** Opening Data under study block **

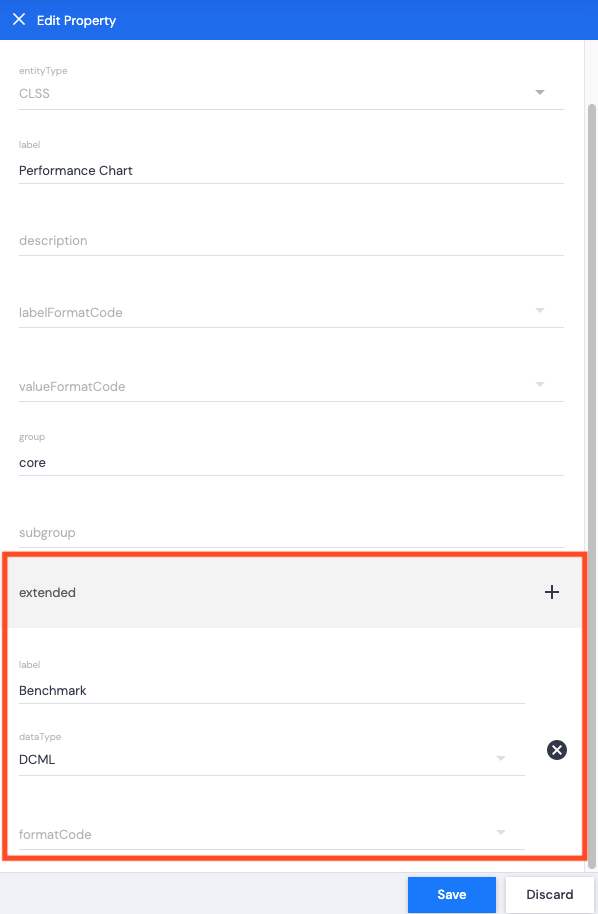Open the dataType DCML dropdown arrow
This screenshot has width=598, height=914.
(501, 758)
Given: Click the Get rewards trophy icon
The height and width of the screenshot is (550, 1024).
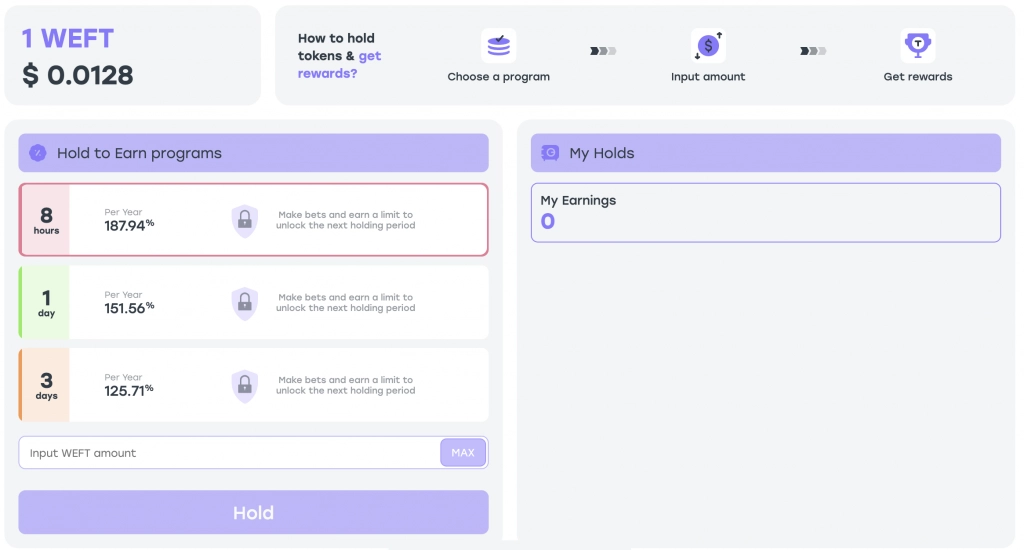Looking at the screenshot, I should click(918, 46).
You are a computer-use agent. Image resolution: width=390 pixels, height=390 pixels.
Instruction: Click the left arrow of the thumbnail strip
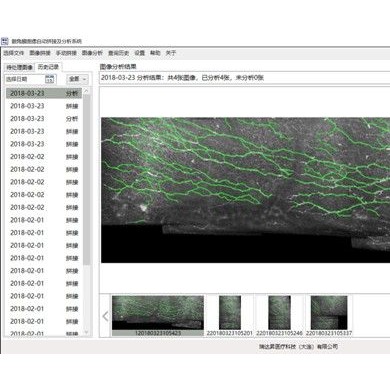[x=106, y=316]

** Closing Data under study block **

Copy nothing outside the span: please output the lines from the one with "The height and" through the end of the entries above, and skip the pictures.

Expected answer ▸
The height and width of the screenshot is (550, 1024).
Looking at the screenshot, I should click(918, 46).
You are a computer-use agent. Image resolution: width=390 pixels, height=390 pixels.
Instruction: Click the left arrow of the thumbnail strip
[x=106, y=316]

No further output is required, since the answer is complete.